Quant à confondre analphabétisme et stupidité, cela m'est impossible puisque j'ai la chance de compter parmi mes amis une dame algérienne de mon âge, issue d'une famille trop pauvre pour avoir le droit d'aller à l'école de la France colonialiste : la finesse intellectuelle de mon amie illustre exactement ce qu'écrivait Guéhenno à propos des gens qui pensent seuls et se sauvent par la méfiance.
En tout cas je vois avec plaisir que le choix de votre texte, cher Sciapode, provoque d'intéressantes réactions. Quatre-vingts ans d'âge et plus explosif que mollasson ... J'en suis verte de jalousie.
Écrit par : Cécile | 12/09/2017
Ah, le Zébulon, toujours prêt à hurler avec les loups...
Écrit par : Le sciapode | 12/09/2017
Bien parlé le Sciapode !
Écrit par : Zébulon | 12/09/2017
Il n'y a rien là-dedans de réactionnaire, Régis, permettez-moi de vous le dire. Vous tombez dans le panneau, vous foncez sur la muleta de l'écrivain académique qu'il faut absolument dégommer parce que ça fait partie des choses fixées une fois pour toutes... Vous êtes dans le contresens parfait. Vous n'avez pas vu la date où ces mots furent écrits. Un temps où pas mal de moutons bêlaient en cœur pour dénoncer ceux qu'il fallait jeter dans les camps. "Votre" Galtier-Boissière le raconte lui aussi ("Mon journal pendant l'Occupation").
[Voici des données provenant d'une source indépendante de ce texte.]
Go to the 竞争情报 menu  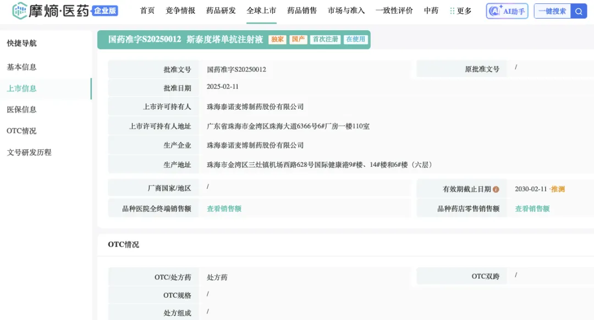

Guéhenno, ici, encore une fois, ne milite pas pour une gueusaille qui devrait être maintenue dans l'analphabétisme - nous n'avons pas lu pareil - il fait seulement l'éloge de la pensée indépendante des coteries, des pressions, de la pensée médiatique qui était en train de prendre son essor dans ce milieu du XXe siècle. Et il pointe un paradoxe, apprendre à lire, n'est pas apprendre à ingurgiter sans passer au tamis ce que l'on lit. C'est valable pour les ados comme pour les vieux barbons.